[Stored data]
▼▼▼

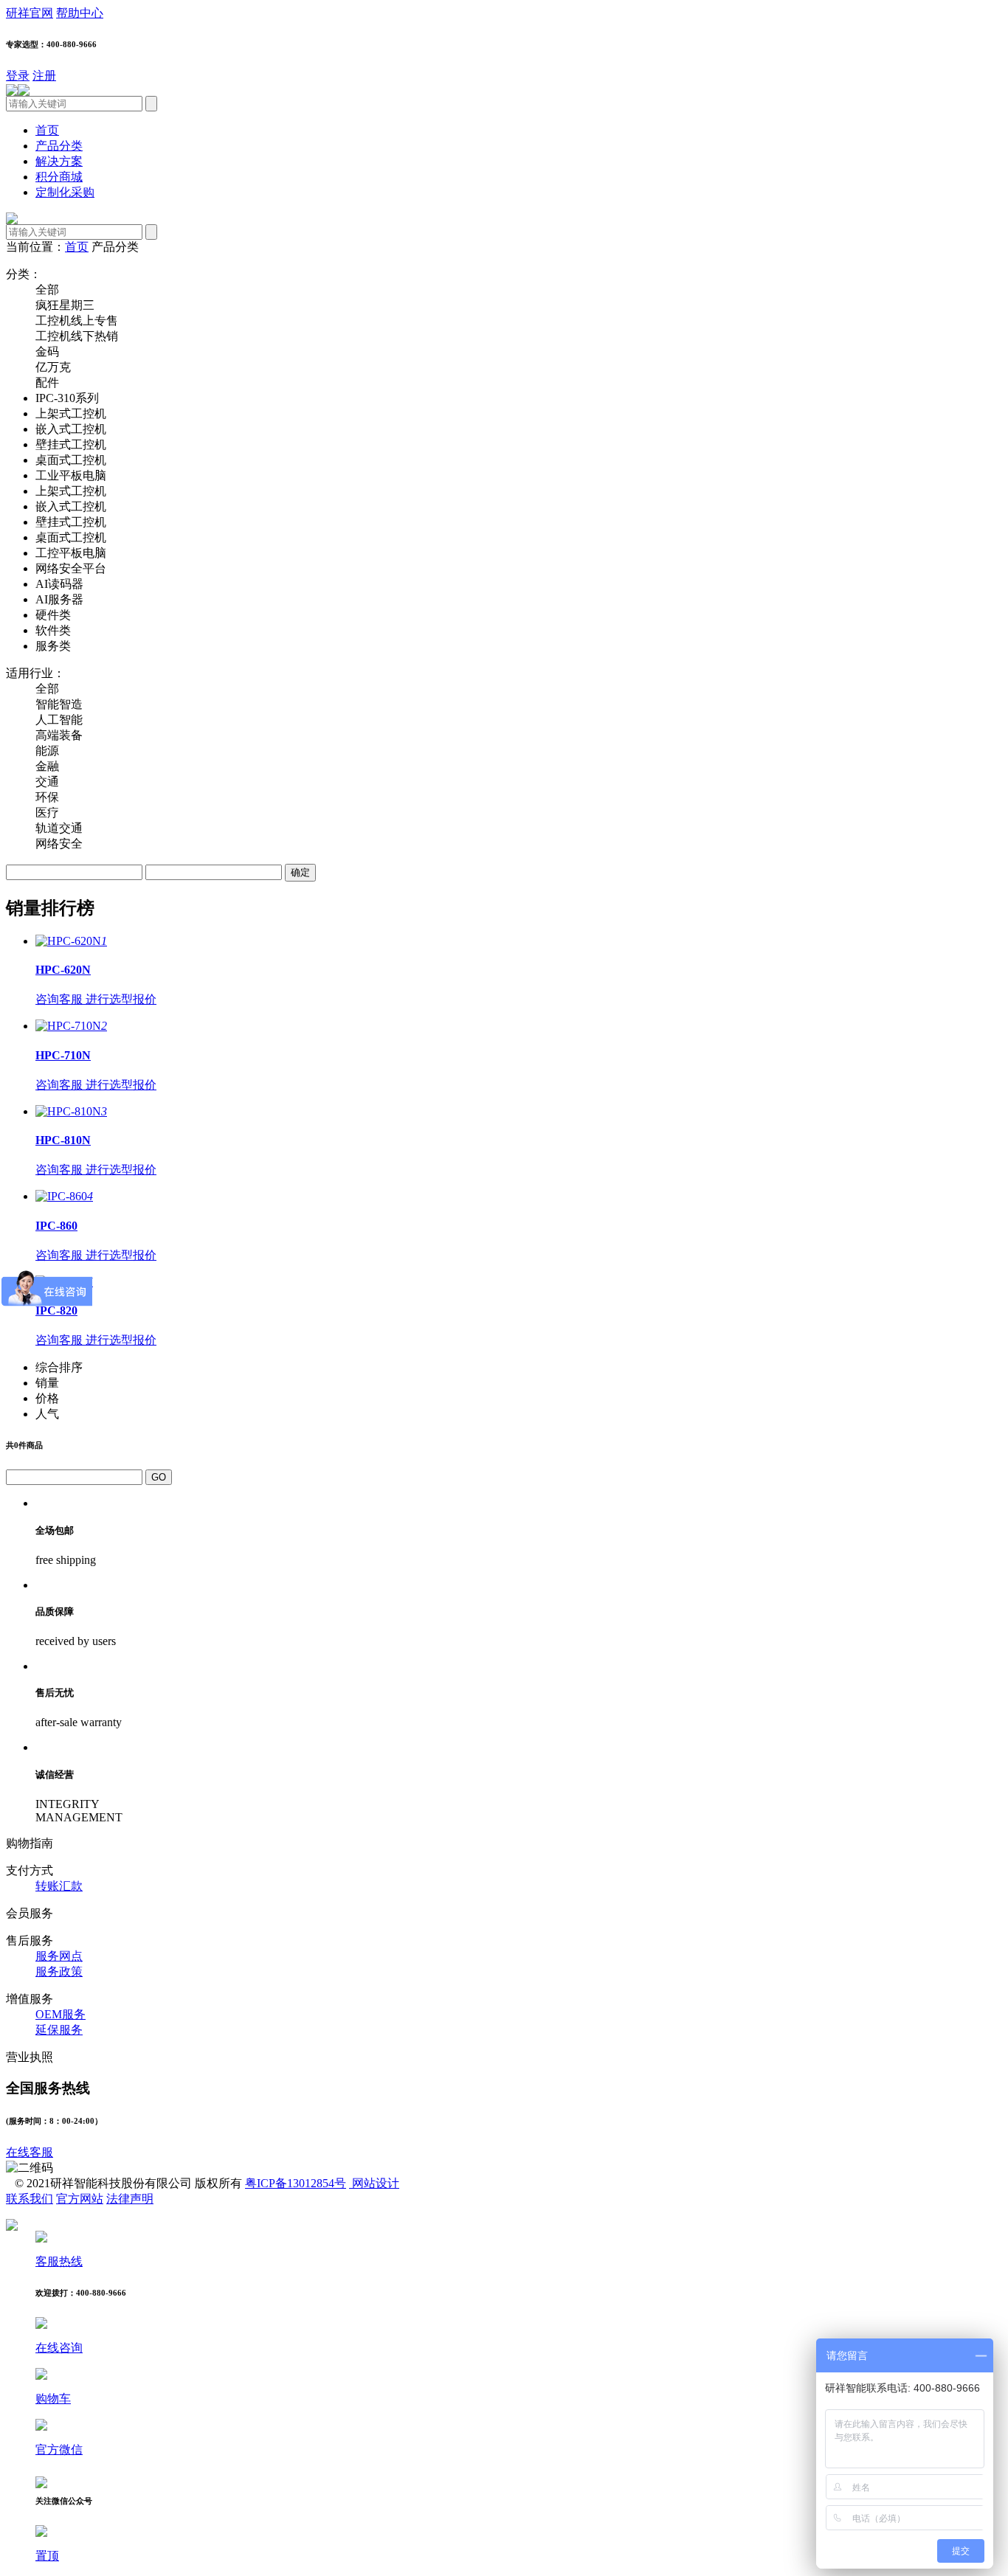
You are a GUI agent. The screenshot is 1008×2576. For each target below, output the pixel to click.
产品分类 (59, 145)
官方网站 (79, 2198)
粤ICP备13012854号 (295, 2183)
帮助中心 (79, 13)
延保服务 (59, 2029)
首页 (47, 130)
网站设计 (374, 2183)
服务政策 (59, 1971)
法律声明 (129, 2198)
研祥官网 (29, 13)
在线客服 (29, 2152)
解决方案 (59, 161)
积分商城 (59, 176)
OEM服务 (60, 2014)
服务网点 (59, 1956)
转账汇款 (59, 1886)
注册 (44, 75)
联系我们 (29, 2198)
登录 (18, 75)
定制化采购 (64, 192)
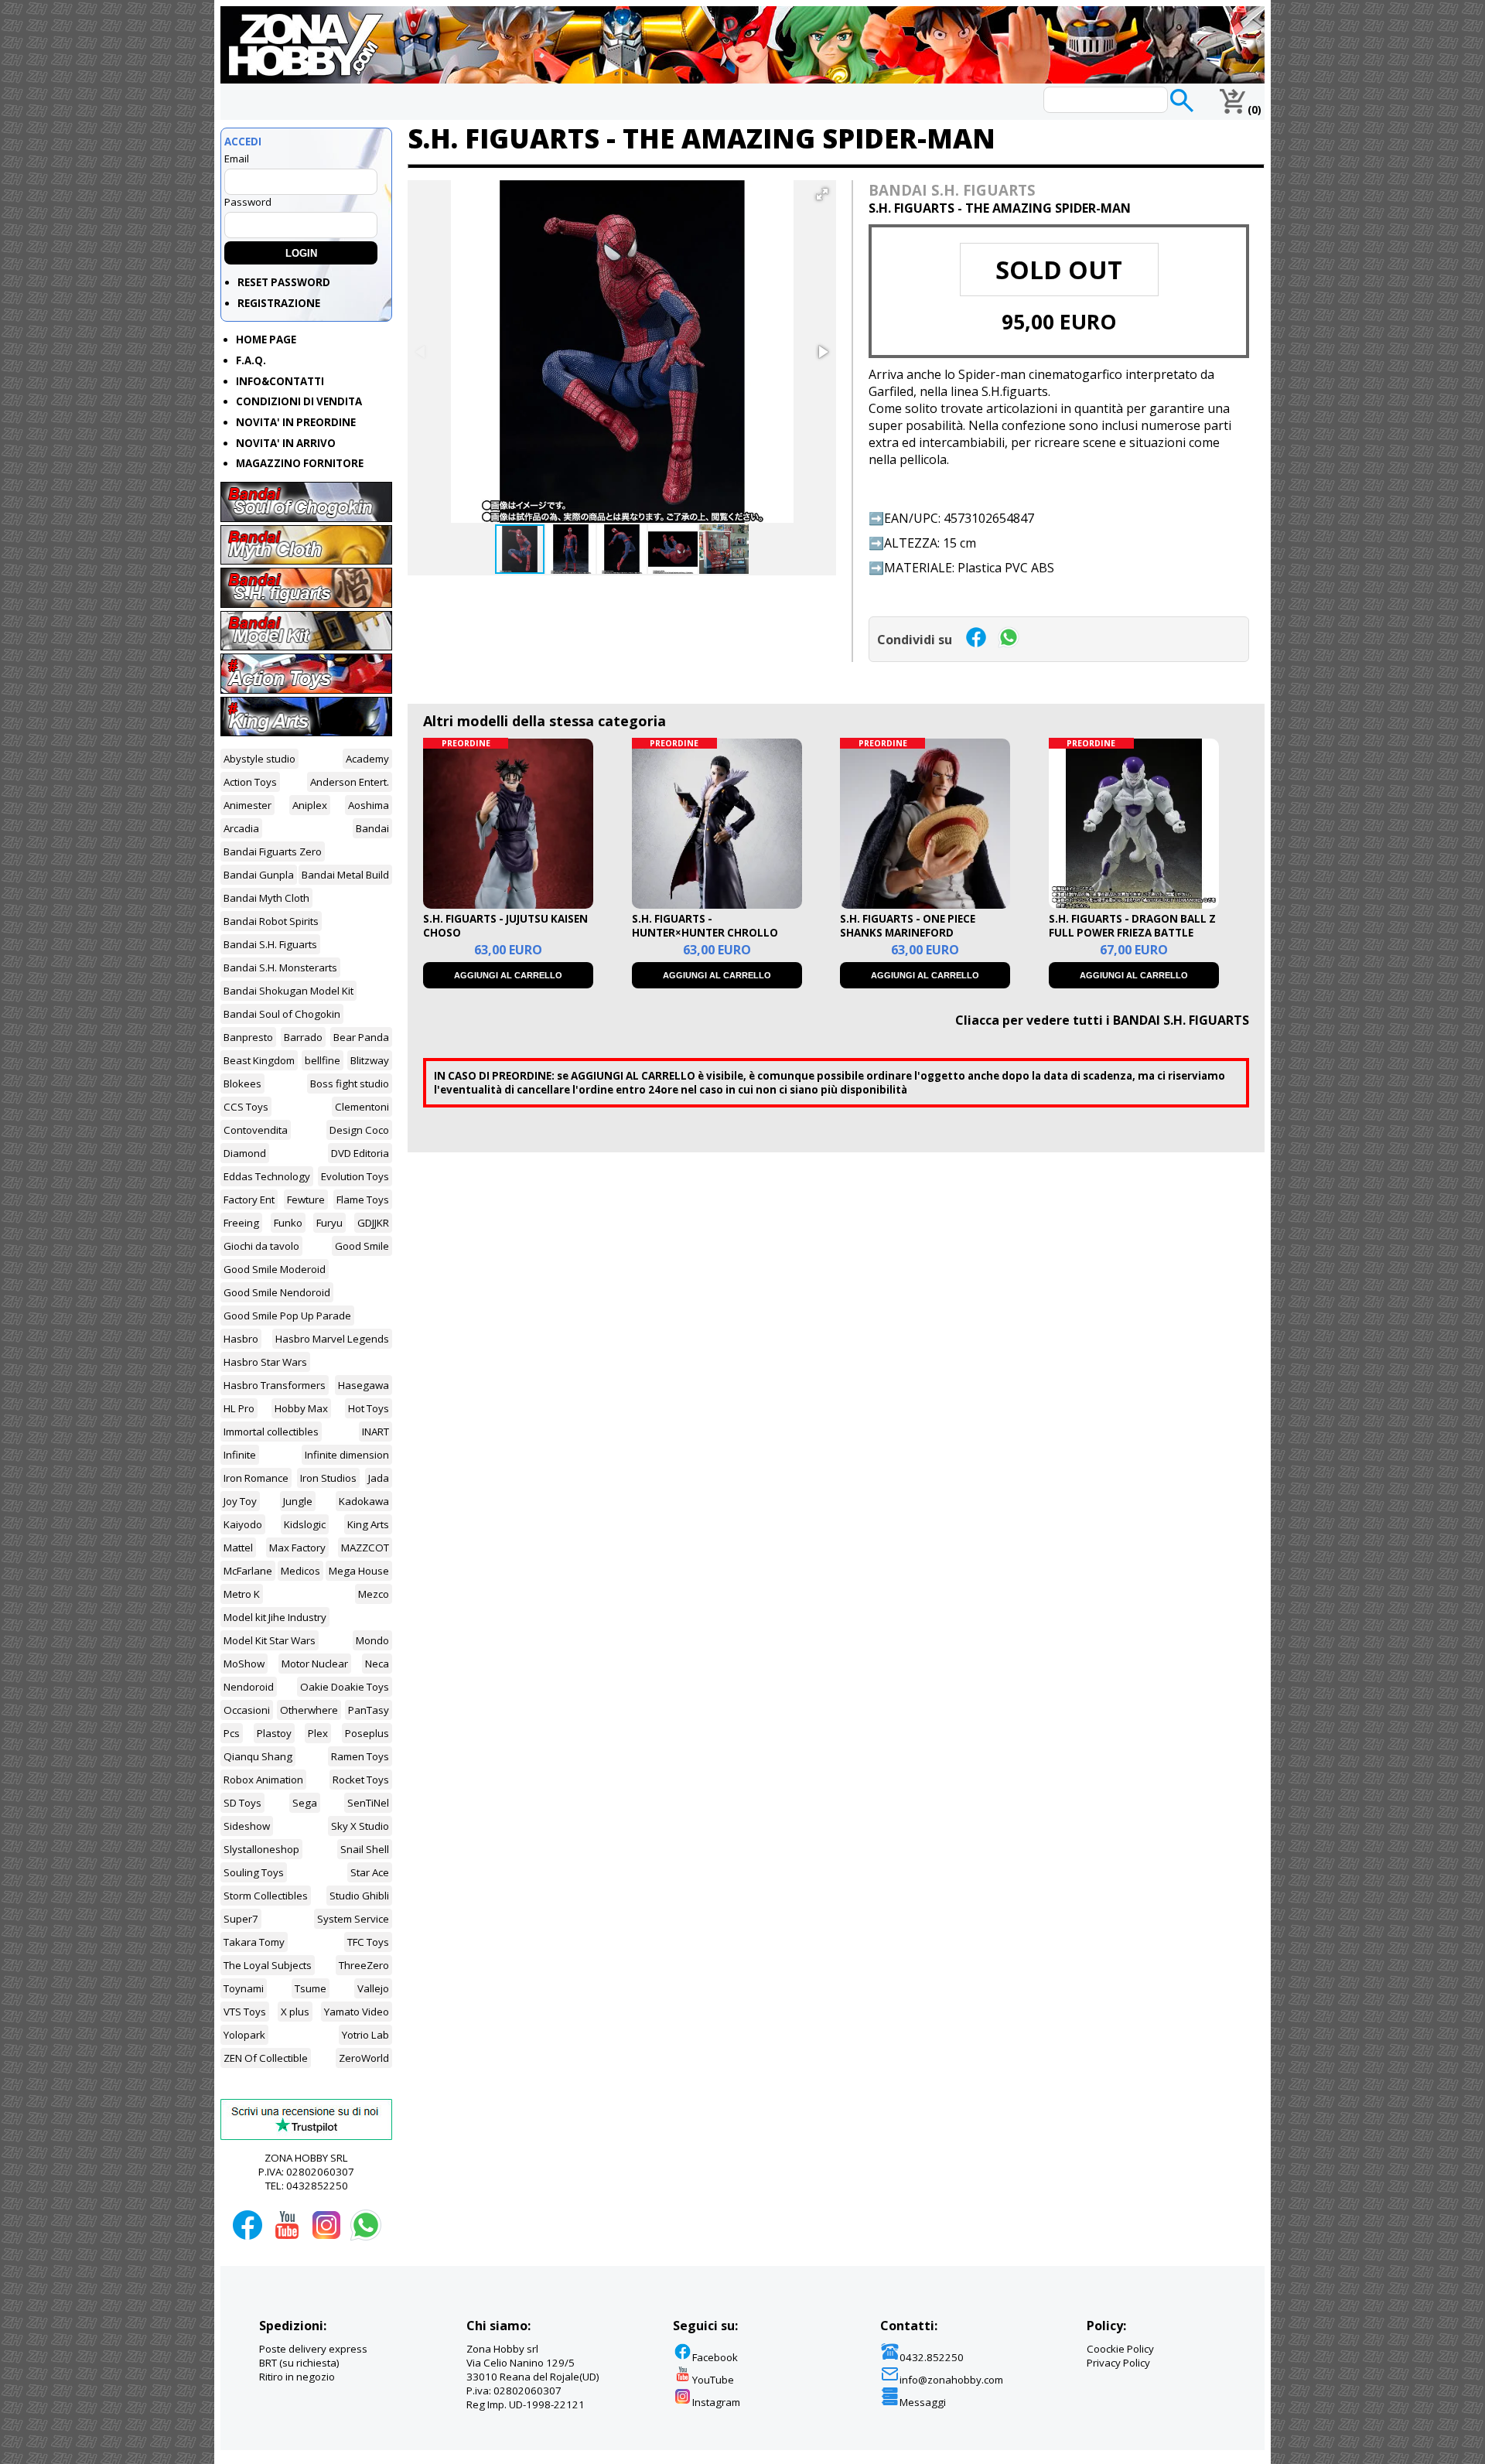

▲▲▲

Please output only the lines running from the one that holds "研祥官网 (29, 13)" through the last line of the entries, both ends included, without any images.

研祥官网 (29, 13)
在线客服 (29, 2152)
解决方案 (59, 161)
积分商城 (59, 176)
OEM服务 (60, 2014)
服务网点 (59, 1956)
转账汇款 (59, 1886)
注册 (44, 75)
联系我们 (29, 2198)
登录 (18, 75)
定制化采购 (64, 192)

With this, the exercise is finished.